## [Brief]
Please swap "GUI agent" for "screen navigator" throughout the entries below, keeping everything else unchanged, and leave the pictures out of your answer.

[Word and element location entries]
☆ ☆ ☆
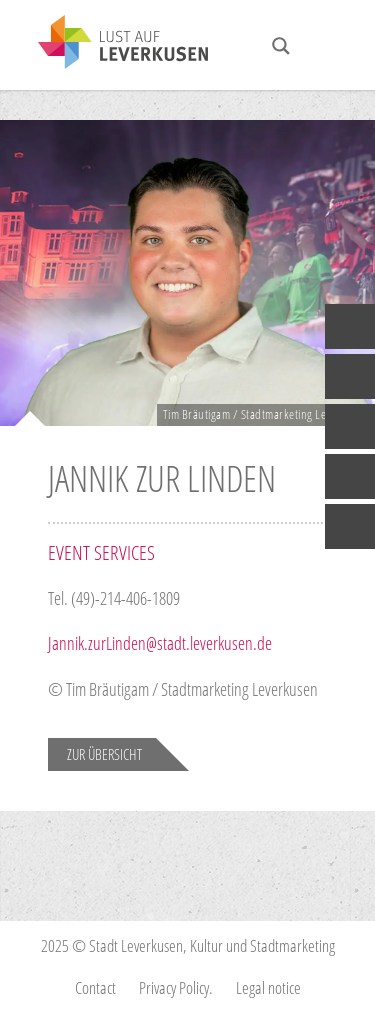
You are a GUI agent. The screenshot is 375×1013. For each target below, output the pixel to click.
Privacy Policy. (176, 987)
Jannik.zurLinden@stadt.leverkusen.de (162, 643)
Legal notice (268, 987)
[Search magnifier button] (281, 46)
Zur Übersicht (104, 754)
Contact (95, 987)
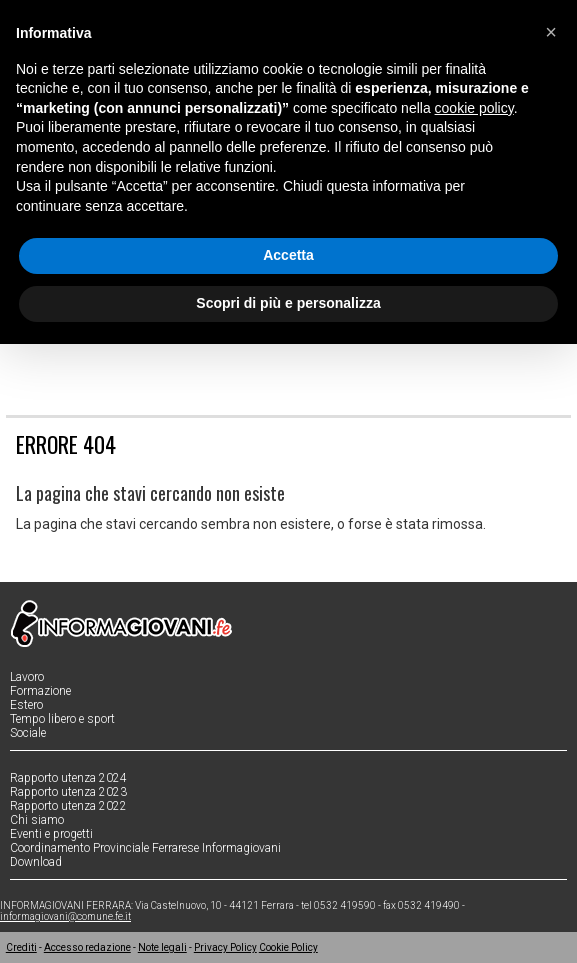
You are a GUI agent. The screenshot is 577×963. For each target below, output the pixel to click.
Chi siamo (37, 820)
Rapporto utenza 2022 (68, 806)
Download (36, 862)
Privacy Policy (225, 947)
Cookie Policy (288, 947)
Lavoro (27, 677)
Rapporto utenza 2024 (68, 778)
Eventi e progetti (51, 834)
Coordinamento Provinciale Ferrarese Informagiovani (145, 848)
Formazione (40, 691)
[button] (551, 32)
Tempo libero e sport (62, 719)
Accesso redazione (87, 947)
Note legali (162, 947)
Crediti (21, 947)
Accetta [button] (288, 255)
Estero (26, 705)
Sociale (28, 733)
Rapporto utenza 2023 (68, 792)
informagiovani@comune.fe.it (65, 916)
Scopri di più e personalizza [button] (288, 303)
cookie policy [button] (474, 108)
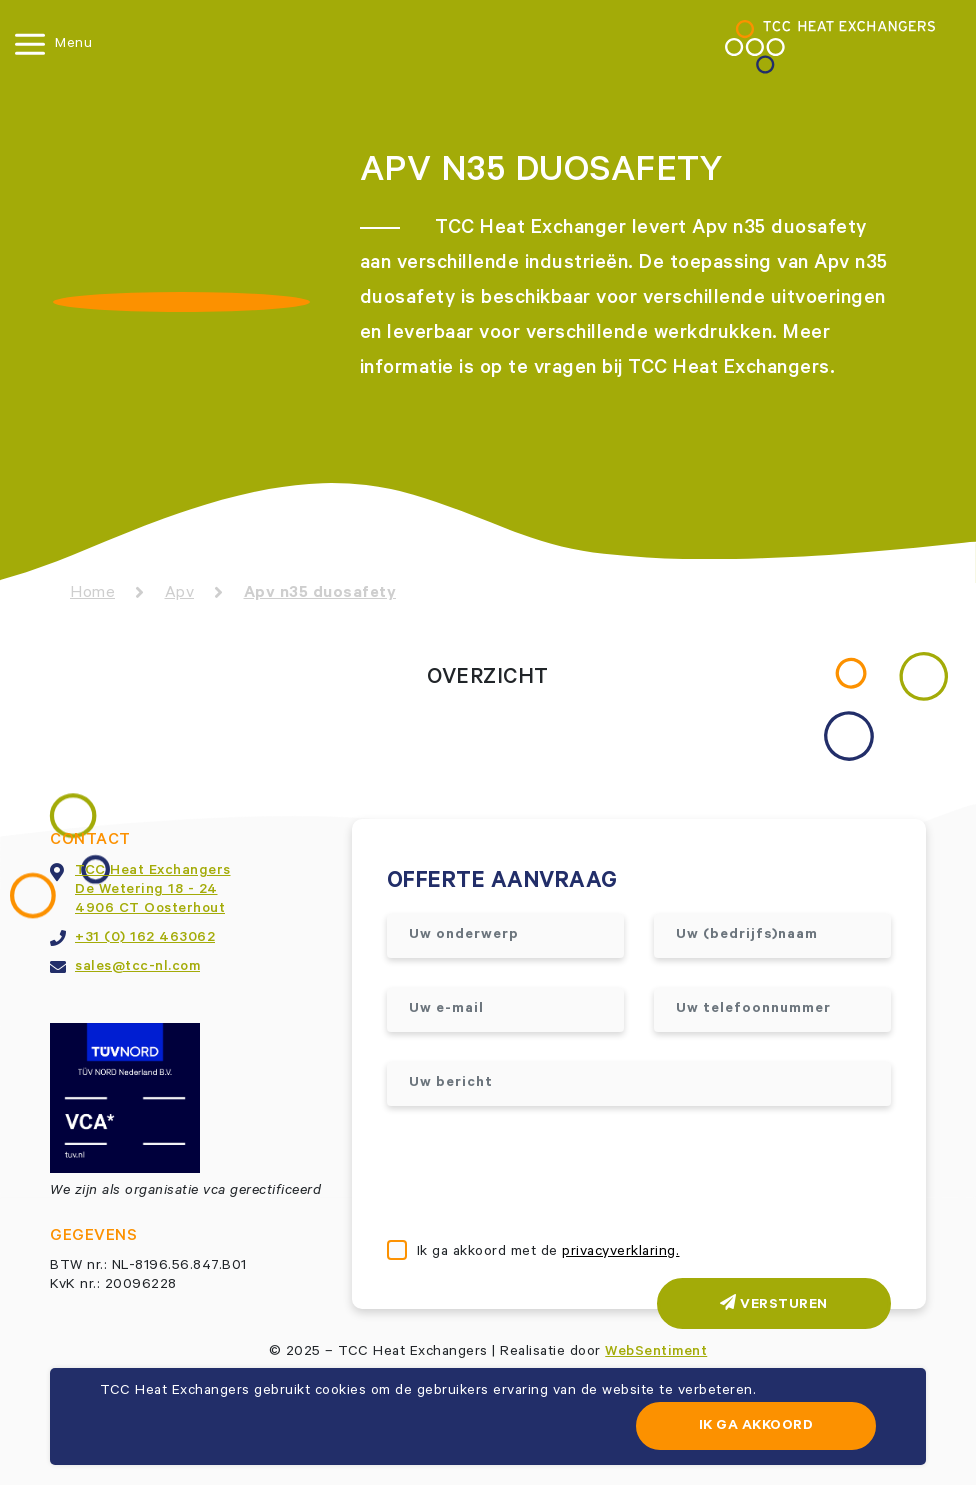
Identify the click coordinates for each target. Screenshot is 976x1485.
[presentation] (539, 1175)
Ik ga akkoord (756, 1427)
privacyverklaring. (620, 1253)
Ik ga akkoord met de (548, 1253)
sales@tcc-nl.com (137, 968)
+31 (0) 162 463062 (145, 939)
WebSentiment (656, 1353)
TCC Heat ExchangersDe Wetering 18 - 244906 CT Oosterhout (153, 891)
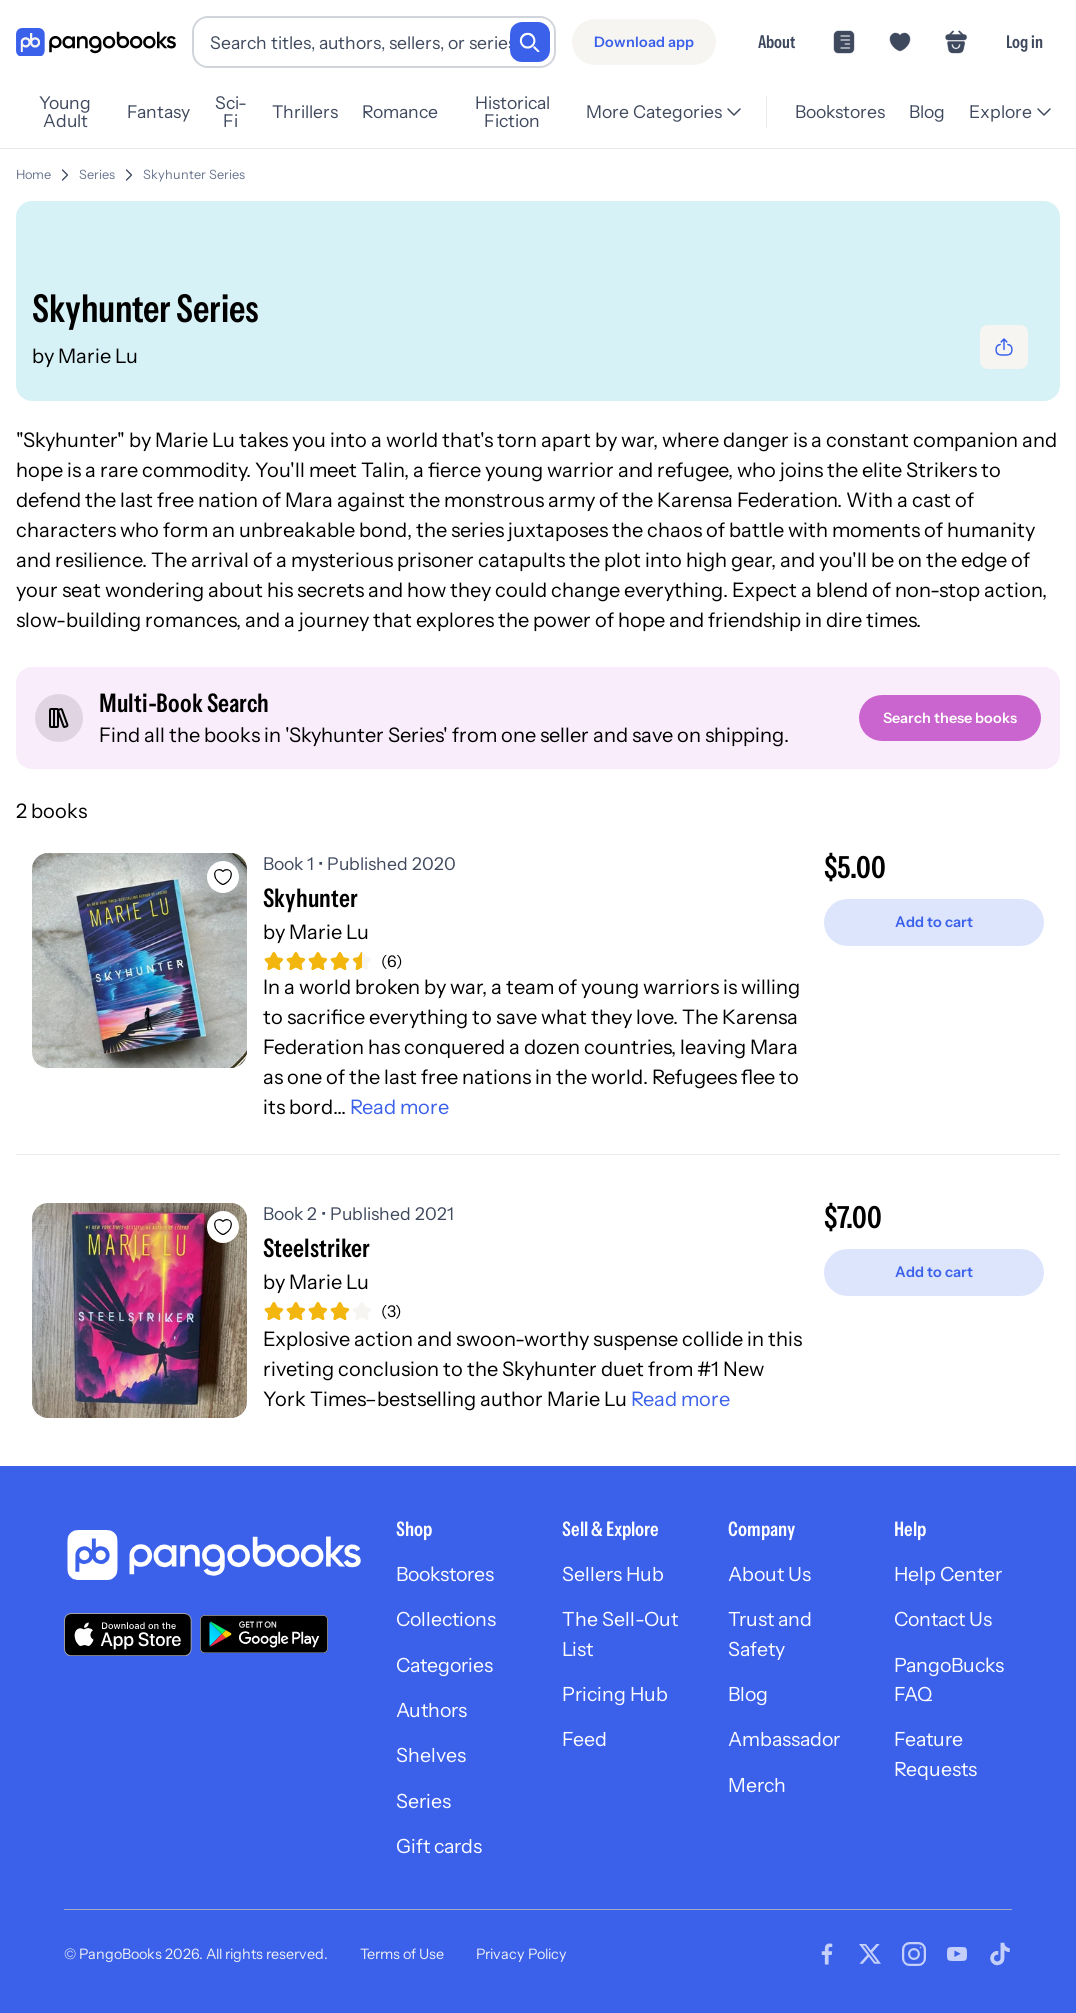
☆ ☆ ☆
## [Output below]
You are a screen navigator. The screenshot is 375×1013. For each target below, output the pixel to click.
Privacy Policy. (176, 987)
Jannik.zurLinden@stadt.leverkusen.de (162, 643)
Legal notice (268, 987)
[Search magnifier button] (281, 46)
Zur Übersicht (104, 754)
Contact (95, 987)
You are a screen navigator. The screenshot is 577×963. For each target below, output the pixel to click.
Chi siamo (37, 820)
Rapporto utenza 2022 (68, 806)
Download (36, 862)
Privacy Policy (225, 947)
Cookie Policy (288, 947)
Lavoro (27, 677)
Rapporto utenza 2024 (68, 778)
Eventi e progetti (51, 834)
Coordinamento Provinciale Ferrarese Informagiovani (145, 848)
Formazione (40, 691)
[button] (551, 32)
Tempo libero e sport (62, 719)
Accesso redazione (87, 947)
Note legali (162, 947)
Crediti (21, 947)
Accetta [button] (288, 255)
Estero (26, 705)
Sociale (28, 733)
Rapporto utenza 2023 (68, 792)
informagiovani@comune.fe.it (65, 916)
Scopri di più e personalizza [button] (288, 303)
cookie policy [button] (474, 108)
Identify the click coordinates for each target. Screenshot is 976x1485.
[presentation] (539, 1175)
Ik ga akkoord (756, 1427)
privacyverklaring. (620, 1253)
Ik ga akkoord met de (548, 1253)
sales@tcc-nl.com (137, 968)
+31 (0) 162 463062 (145, 939)
WebSentiment (656, 1353)
TCC Heat ExchangersDe Wetering 18 - 244906 CT Oosterhout (153, 891)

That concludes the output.